● **WHAT THE TASK ASKS**
Write out exactly, with both ends included, the lines that run from the line containing "Where should I click to: Click the AGAINST" to the end of the entries. Pictures are not part of the answer.

== DATA RECORDS

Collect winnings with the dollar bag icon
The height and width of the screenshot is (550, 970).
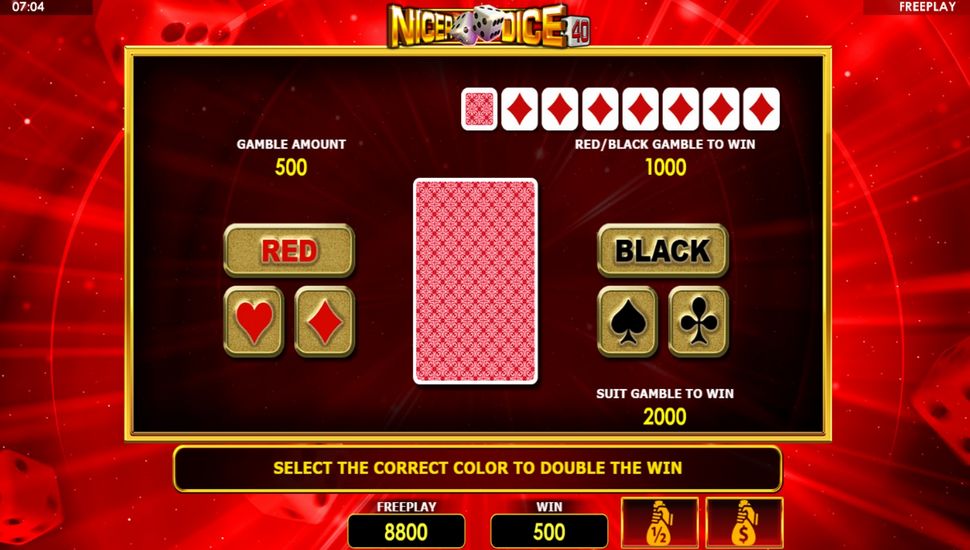(x=745, y=523)
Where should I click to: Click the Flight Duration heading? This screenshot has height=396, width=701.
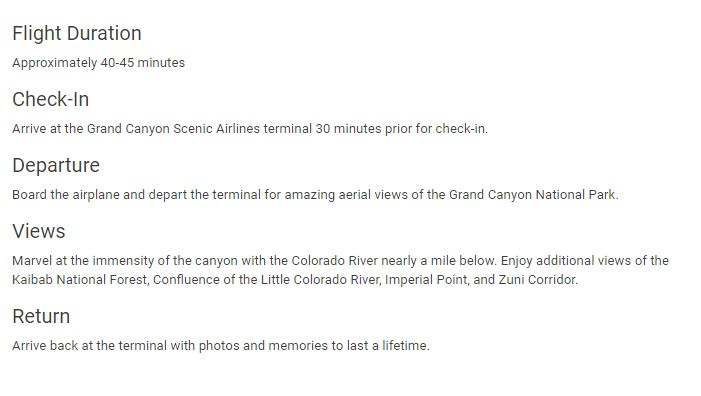(x=77, y=34)
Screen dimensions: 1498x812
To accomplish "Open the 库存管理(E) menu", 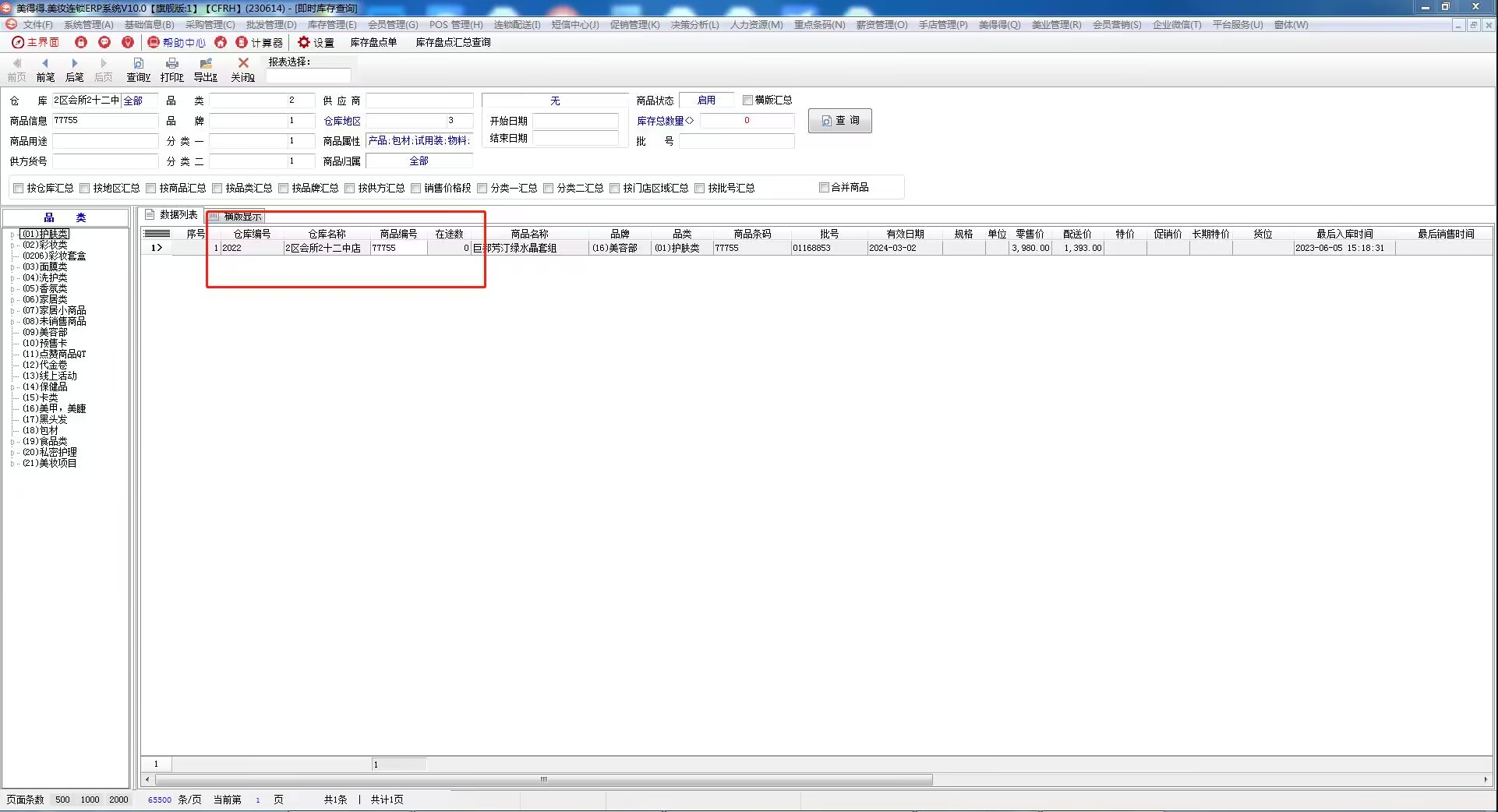I will coord(331,25).
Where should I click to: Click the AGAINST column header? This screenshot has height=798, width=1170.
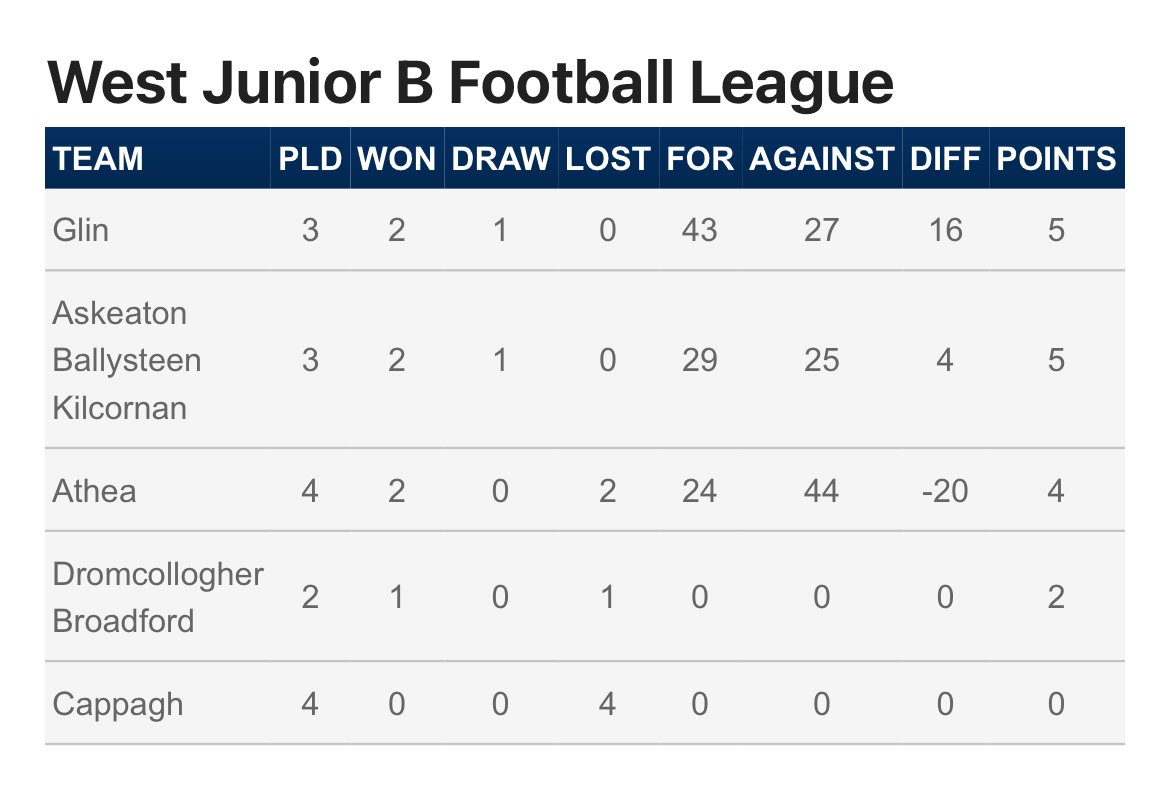821,159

====

● **WRITTEN ANSWER**
Where should I click to: Click the AGAINST column header? This screenshot has height=798, width=1170.
821,159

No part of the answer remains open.